Eso de ser ministro, en general, y de Minas y Energía, en particular, es muy difícil. Está lleno de riesgos. Uno sabe cómo entra y nunca sabe cómo sale. Unos pocos han estado los cuatro años del período presidencial en el Ministerio de Minas, pero la mayoría hemos ocupado el cargo por uno o dos años como máximo.

La opinión pública cree que la cosa es fácil. Está muy equivocada y es muy injusta. El desgaste es mayúsculo y veloz. Hay que fijar el precio de la gasolina mensualmente y presidir la Comisión de Regulación de Energía y Gas, la Creg (con solo un voto), en donde se adoptan las decisiones sobre las tarifas de energía eléctrica y el gas que paga el consumidor, lo mismo que las de transporte de electricidad y gas. En otras palabras, desde el Ministerio de Minas y Energía se toca el bolsillo de los colombianos todos los meses, por lo cual el ministro nunca es popular, no puede, ni debe serlo.

En la Creg, además, se regula la operación del sistema eléctrico para asegurar el suministro presente y futuro de energía eléctrica y para proteger a los consumidores de abusos de poder monopólico que puedan cometer las empresas que generan, transportan y distribuyen la energía eléctrica y el gas.

Las circunstancias que ha experimentado el sector eléctrico en Colombia en los últimos doce meses han sido las más difíciles desde que se implantó el sistema actual, después de promulgarse las leyes 142 y 143 de 1994 que establecieron el marco del modelo de suministro de los servicios públicos en Colombia. La Creg no ha estado a la altura de sus responsabilidades, por lo cual estamos ad portas de un racionamiento eléctrico (llámese como se llame). Y, de paso, fundió al ministro González.

A pesar de los eventos extremos que han ocurrido –el incendio en la central de Guatapé y el incidente en la planta térmica Flores IV–, el impacto del fenómeno del Niño era previsible. Yo mismo –me molesta auto- citarme– escribí en noviembre en esta columna que la generación térmica con combustibles líquidos, en lugar de gas natural, había implicado pérdidas cuantiosas para las plantas térmicas y que, si salieran del mercado y no hubiera agua suficiente en los embalses, podría sobrevenir un racionamiento. Por detrás estaban los efectos maléficos de la regulación del “precio de escasez”, que no se ajustó oportunamente, y la lentitud que caracteriza la toma de decisiones de la Creg.

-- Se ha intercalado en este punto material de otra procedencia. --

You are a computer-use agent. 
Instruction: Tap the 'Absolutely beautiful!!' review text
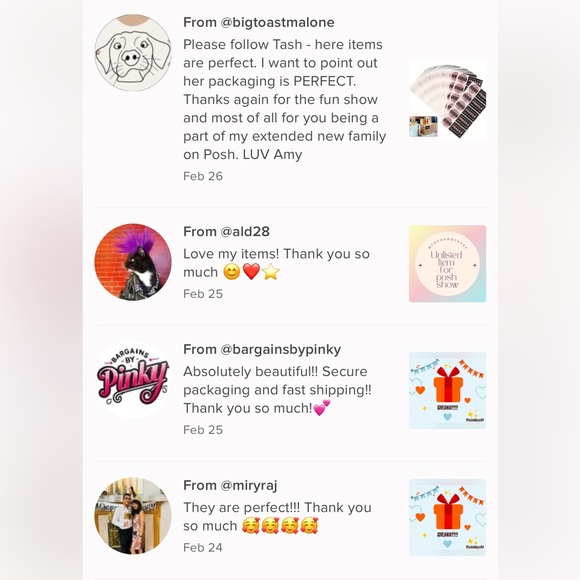coord(277,390)
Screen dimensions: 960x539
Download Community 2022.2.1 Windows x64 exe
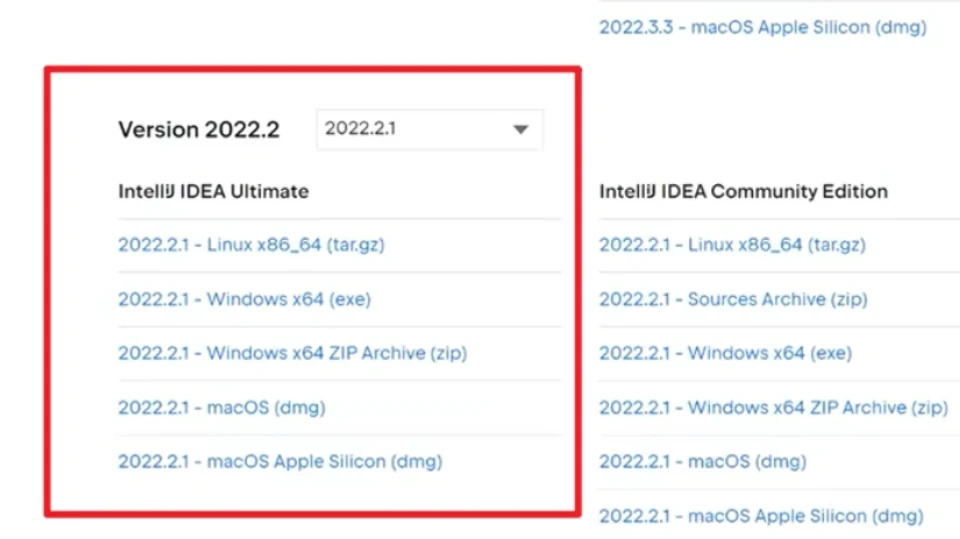point(725,353)
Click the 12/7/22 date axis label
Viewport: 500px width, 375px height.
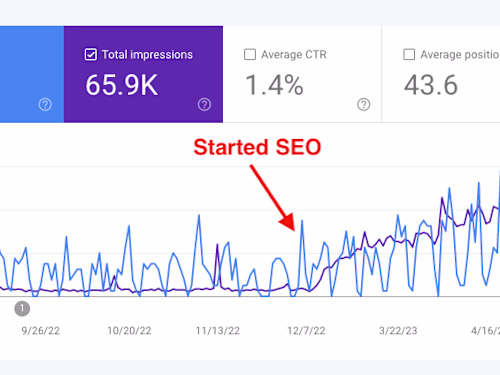tap(306, 331)
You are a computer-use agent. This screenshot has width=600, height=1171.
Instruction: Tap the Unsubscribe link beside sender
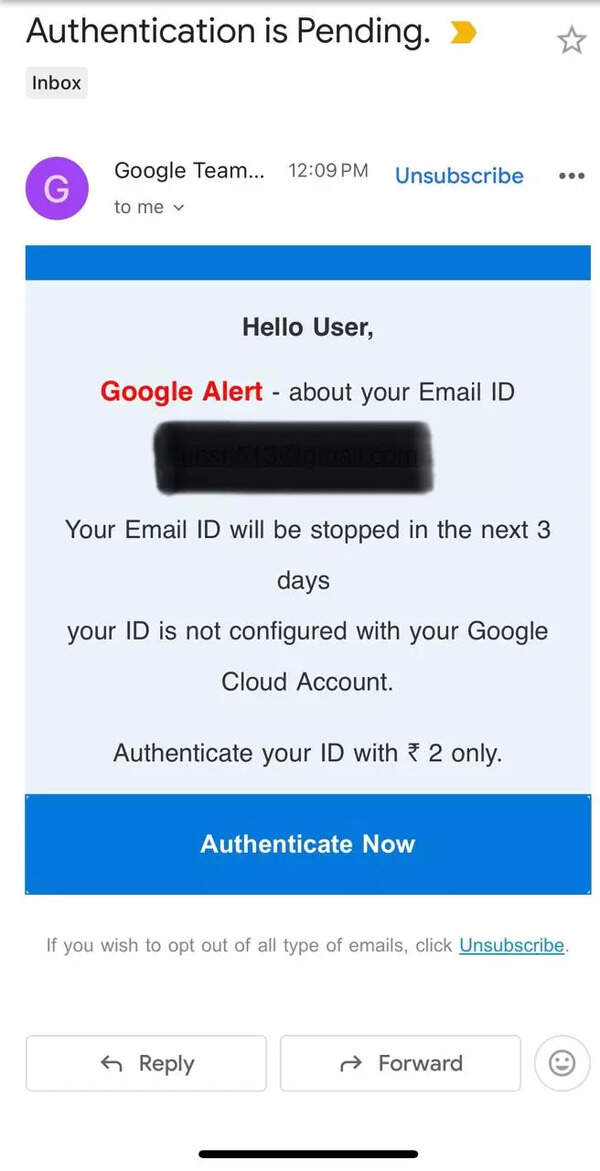pos(459,176)
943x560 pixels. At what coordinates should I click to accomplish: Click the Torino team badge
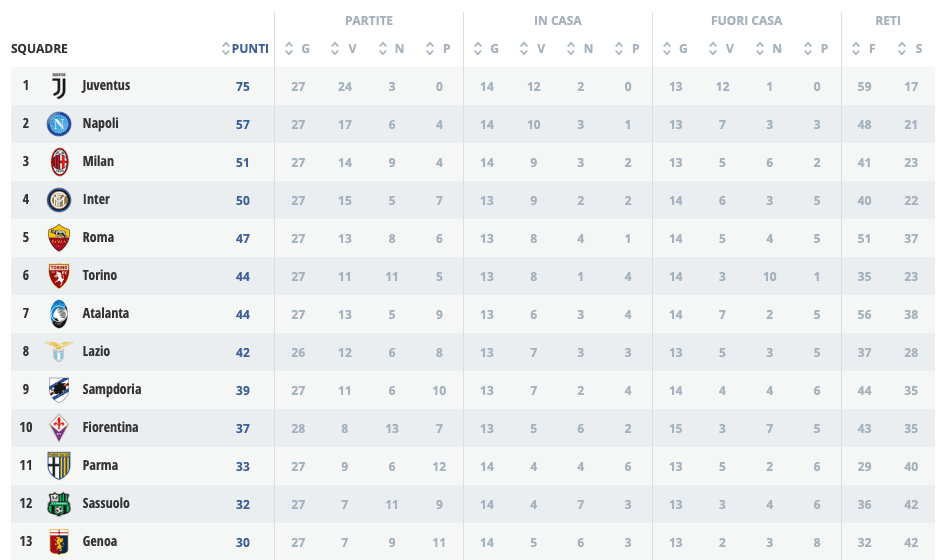coord(59,276)
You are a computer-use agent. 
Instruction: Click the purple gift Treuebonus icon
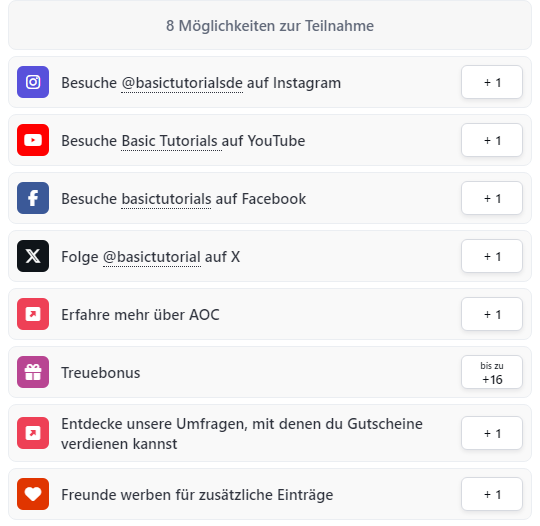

Pues bien, eso pasó. Más grave aún: al no operar la hidroeléctrica de Guatapé, el agua se quedó atrapada en toda una cadena de centrales (Playas y San Carlos) y no se ha podido utilizar para la generación eléctrica aguas abajo. Los datos que recibo de una firma que se dedica a la inteligencia en energía (Concentra) hablan por sí solos: por la falla de Guatapé, “en el momento de mayor intensidad del fenómeno del Niño, el volumen útil agregado de los embalses pasó de 47 % (14 de febrero) a 27 % (10 de marzo), lo que indica que se ha perdido 1 % por cada 3,7 días en promedio”. Y la generación térmica ha tenido que suplir, a toda máquina, la falta de la hidráulica, por lo cual no sorprende que estas plantas también fallen.

La precariedad del suministro de energía eléctrica es, en estos momentos, absoluta.

El Gobierno, adicto a las campañas mediáticas, se fue por el camino de pedirnos a los colombianos que ahorremos energía, con lo cual, de hecho, nos pasó la responsabilidad del racionamiento. Lo que tiene que hacer, sin embargo, es escuchar a los técnicos –que están para eso–, programar los cortes de energía y, simultáneamente, reestructurar la organización y el funcionamiento de la Creg, para que esta cuente con miembros más idóneos y actúe con agilidad.